▸ Records supplied
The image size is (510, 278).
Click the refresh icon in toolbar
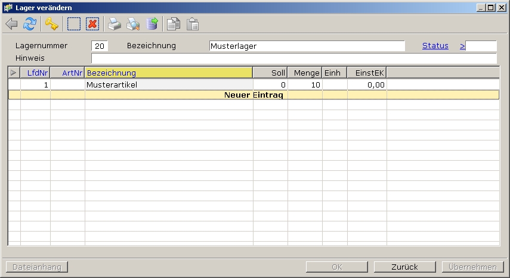click(x=29, y=24)
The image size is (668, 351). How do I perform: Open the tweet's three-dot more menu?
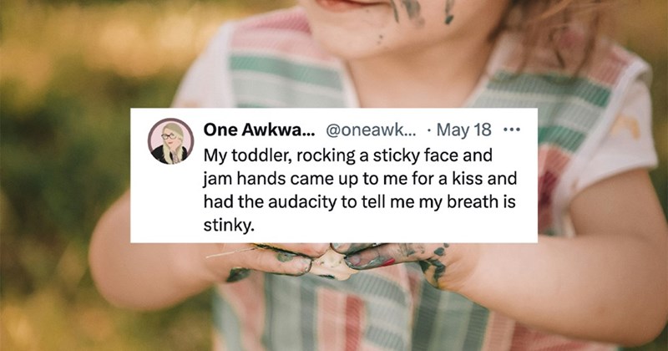(x=512, y=130)
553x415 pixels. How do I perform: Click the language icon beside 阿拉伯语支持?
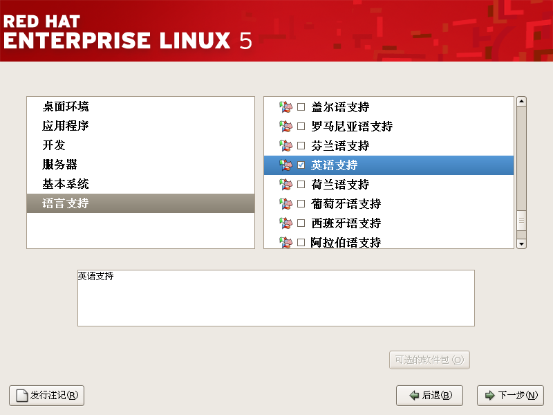[x=285, y=242]
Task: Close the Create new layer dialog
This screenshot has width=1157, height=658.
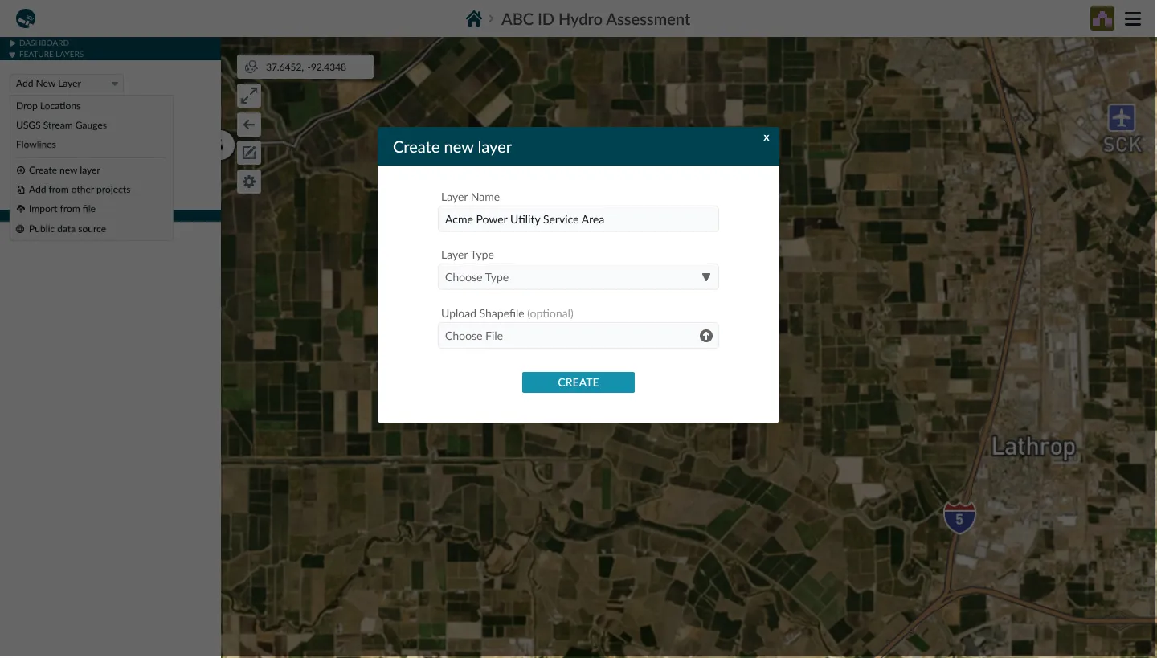Action: pos(767,137)
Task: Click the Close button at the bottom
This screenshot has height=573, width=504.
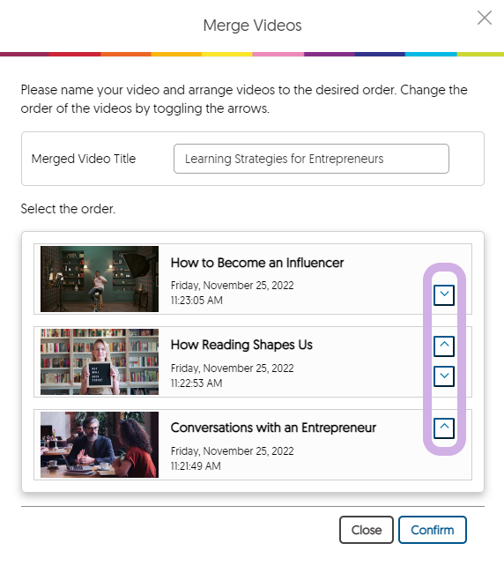Action: pyautogui.click(x=367, y=530)
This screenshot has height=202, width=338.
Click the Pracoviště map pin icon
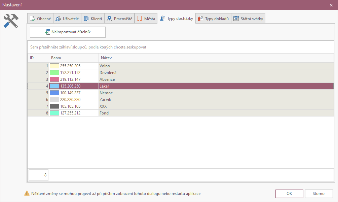pyautogui.click(x=109, y=19)
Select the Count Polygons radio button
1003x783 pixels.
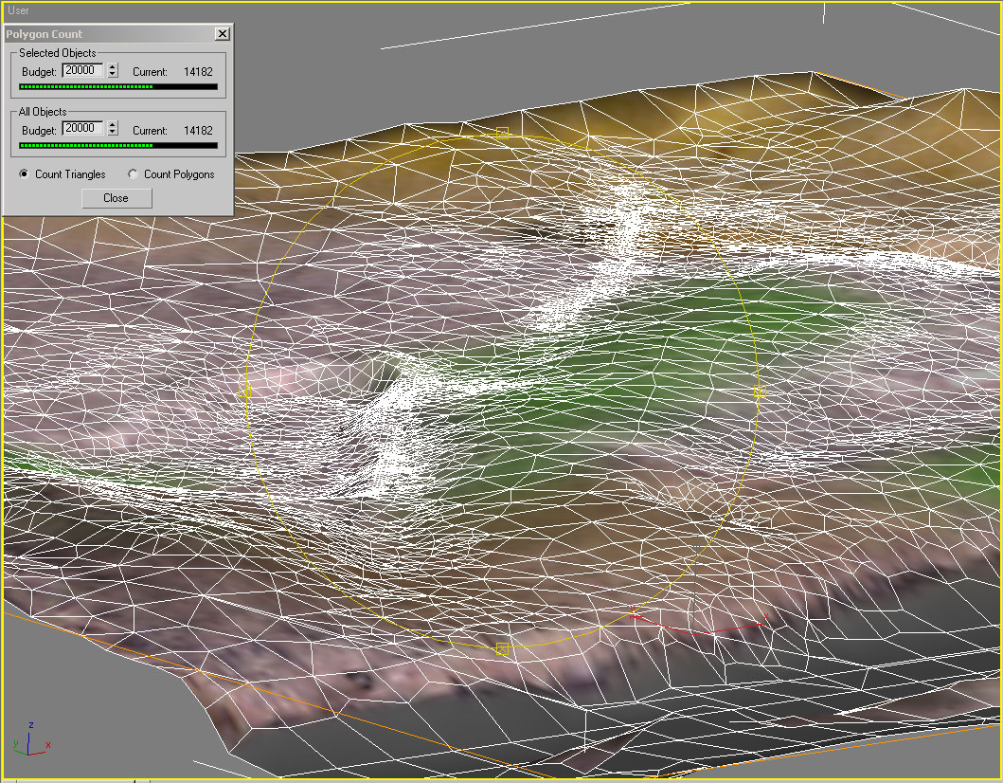click(133, 174)

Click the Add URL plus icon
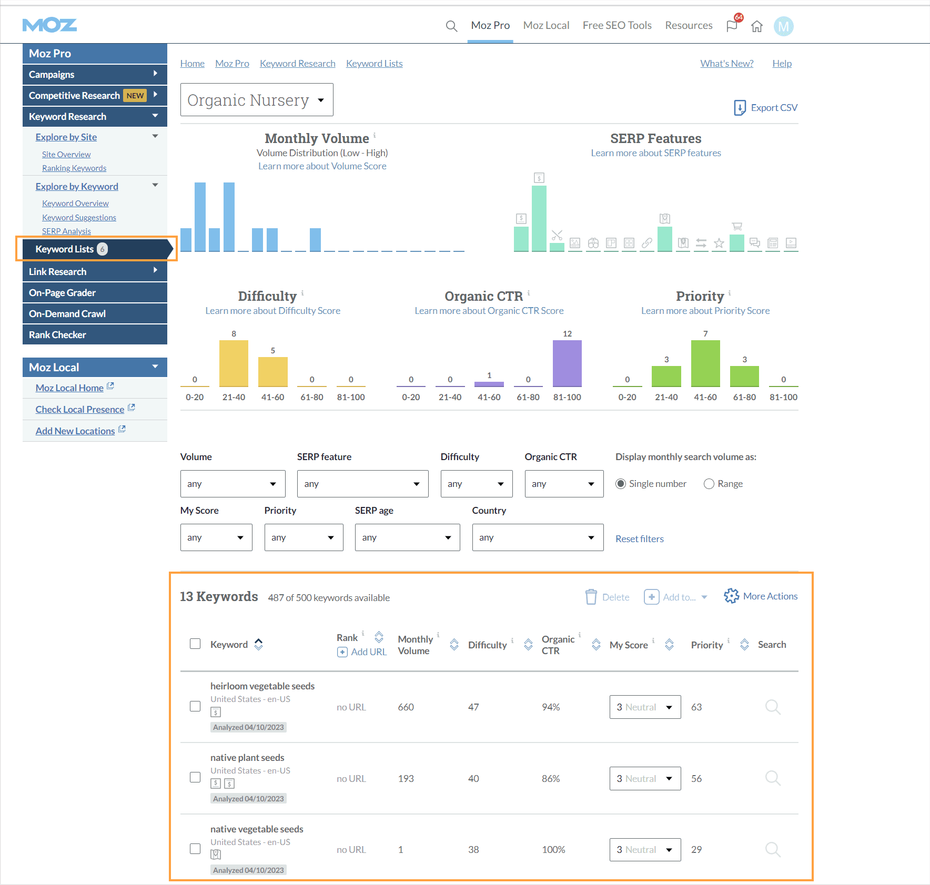[342, 652]
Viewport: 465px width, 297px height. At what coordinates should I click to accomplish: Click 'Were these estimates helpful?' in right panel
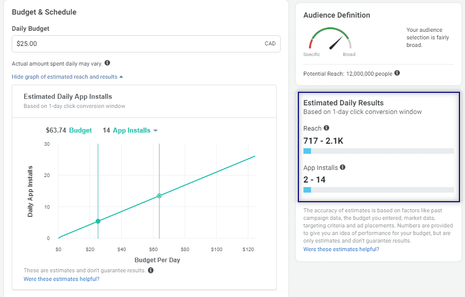pos(341,249)
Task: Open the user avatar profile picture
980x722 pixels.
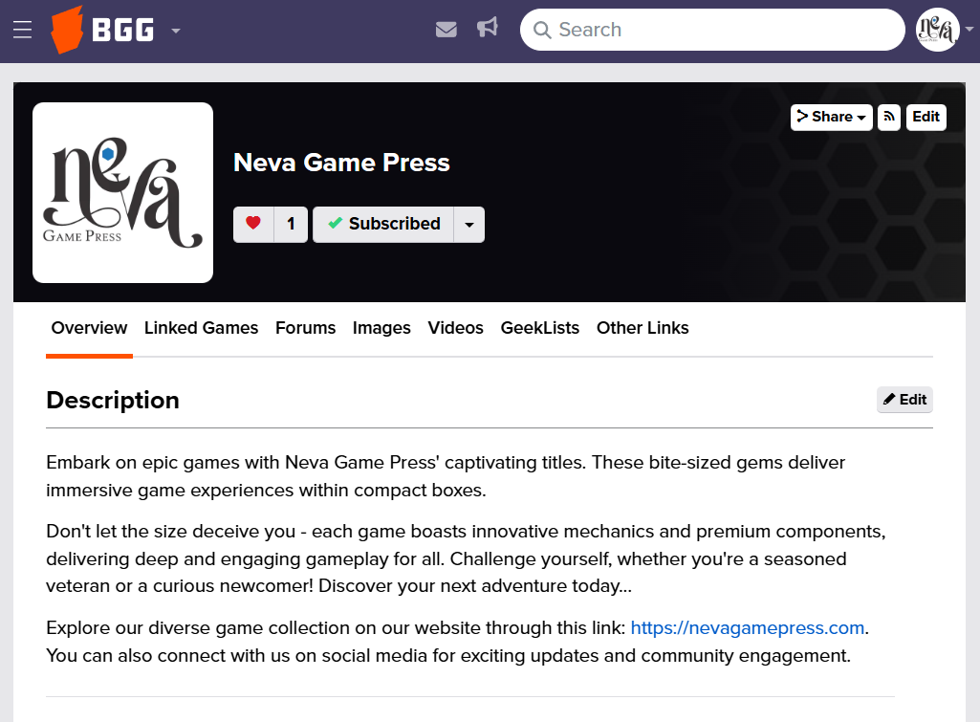Action: point(937,30)
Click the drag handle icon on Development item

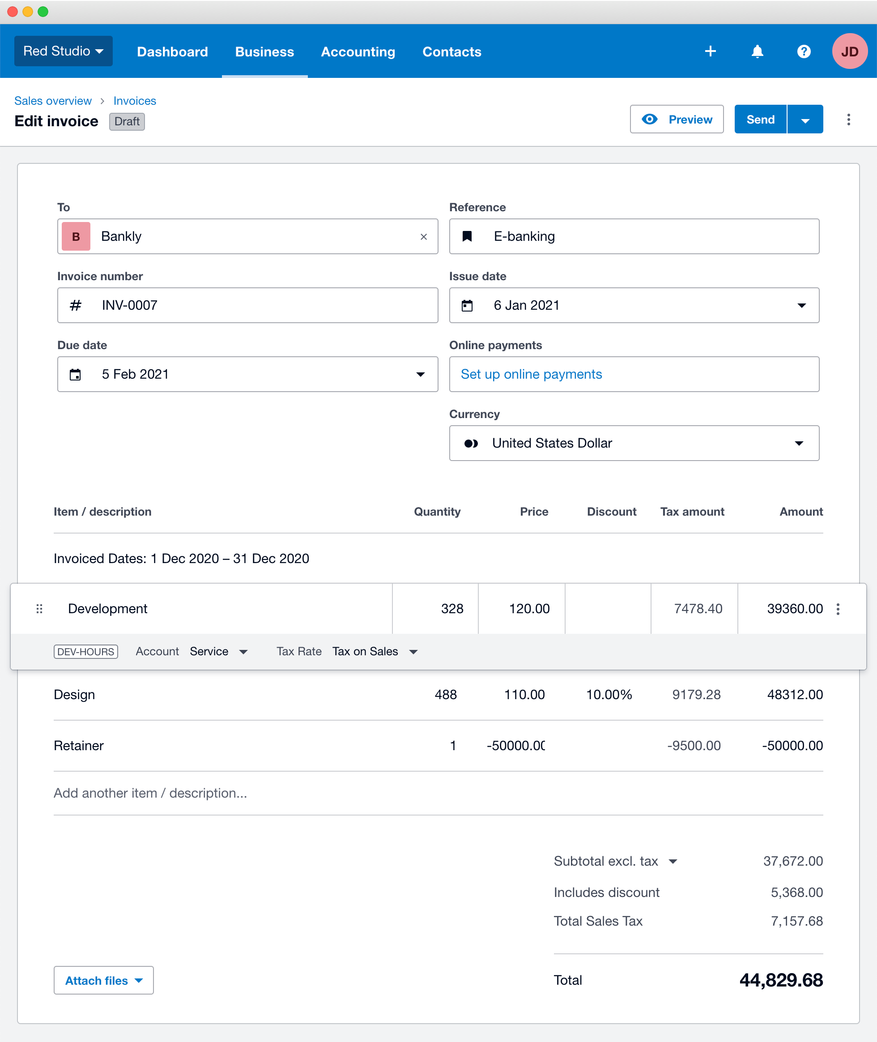(x=39, y=608)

▸ Task directions
Which lines hold the string "button"? Copy all of them from the data above.

▸ Response to the task
Task: Click the Close button at the bottom
Select the Count Polygons radio button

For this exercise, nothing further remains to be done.